Il 27 giugno 1970 i due fratelli altoatesini Reinhold e Günther Messner realizzano la prima salita della parete Rupal del Nanga Parbat, la parete di roccia e ghiaccio che con i suoi 4500 metri di altezza è la più imponente della Terra. Ma la discesa lungo l’altro versante, sconosciuto, che finisce nella valle Diamir, ha un epilogo tragico: la morte di Günther, travolto da una slavina. Il capo spedizione si adopera affinché vengano taciute le circostanze reali in cui si è verificata la catastrofe. Il resoconto di Reinhold Messner sulla drammatica odissea, concepito come una sceneggiatura, viene vietato, poiché il capo spedizione aveva fatto firmare a tutti i partecipanti un documento in cui si impegnavano a non pubblicare nulla sulla spedizione. Il titolo era Die rote Rakete (Il razzo rosso), proprio come l’ingannevole segnale luminoso che avrebbe dovuto segnalare ai fratelli Messner l’evoluzione prevista delle condizioni meteorologice.
Per decenni Reinhold Messner è stato vittima di campagne denigratorie, viene accusato di aver sacrificato il fratello minore in nome della sua ambizione personale, accuse che incredibilmente non si placano nemmeno nel momento in cui il Nanga Parbat restituisce i resti mortali di Günther dove Messner aveva detto che dovevano essere, e la versione di Reinhold Messner viene confermata in sede giudiziaria.
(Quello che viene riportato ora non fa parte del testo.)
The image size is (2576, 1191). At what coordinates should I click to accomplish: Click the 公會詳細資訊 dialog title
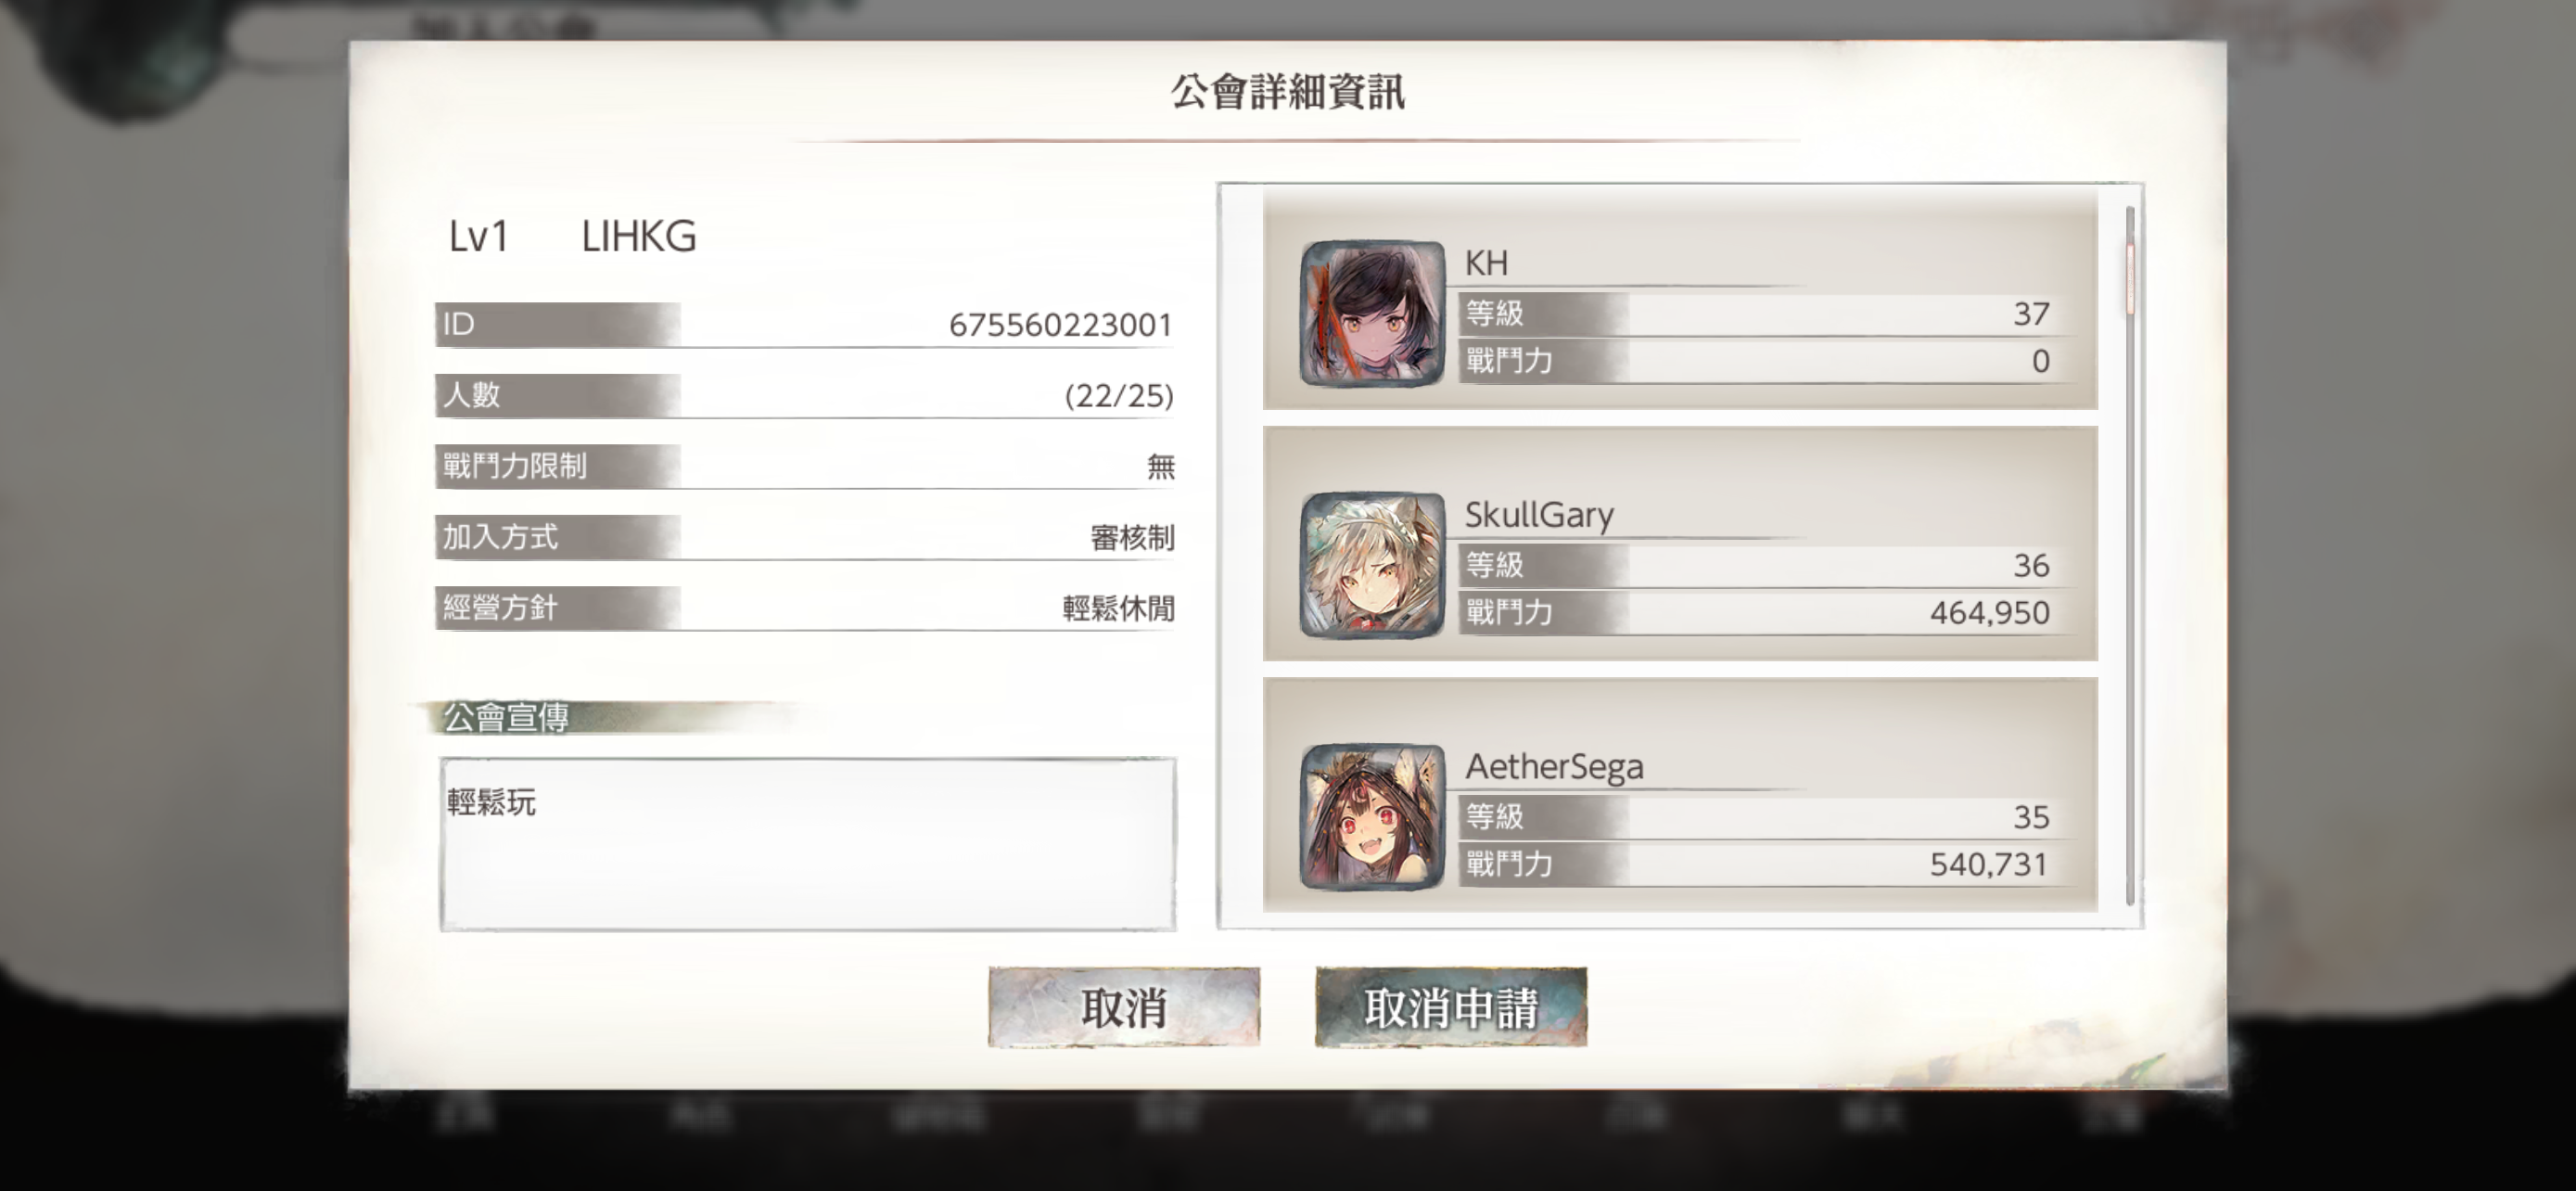[1288, 92]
Oggi, a quarant’anni dall’eroica e tragica impresa, Razzo rosso sul Nanga Parbat vede finalmente la luce, con una nuova prefazione dell’autore e splendide fotografie.
La montagna a modo mio riassume il pensiero di Messner sulla vita che ha scelto. Racconta senza veli le sue idee più radicate e profonde sulla natura e sull’essenza dell’alpinismo, sull’andarsene e sul tornare, sulla motivazione e sulla realizzazione, sul percorso verso l’interiorità. In questo libro vengono toccati tutti i grandi temi: i primi successi in campo alpinistico, la rivoluzione dello stile alpino, i grandi risultati, la fama internazionale dopo la salita del monte Everest senza fare ricorso all’ossigeno, il ciclo degli ottomila, le spedizioni attraverso i deserti del mondo, il suo impegno sociale e politico, la fondazione di musei, ma anche la sua vulnerabilità di fronte alle polemiche seguite alla morte del fratello sul Nanga Parbat.
Molte sono le interviste raccolte, che si fondono armoniosamente con altri testi di Messner, resoconti di spedizioni, reportage, articoli, attraverso i quali è possibile scoprire un uomo sorprendente che obbedisce sempre e solo alla sua legge interiore: la vita straordinaria di un idealista con i piedi ben piantati per terra, che ha cercato e percorso le creste più elevate così come gli abissi più profondi.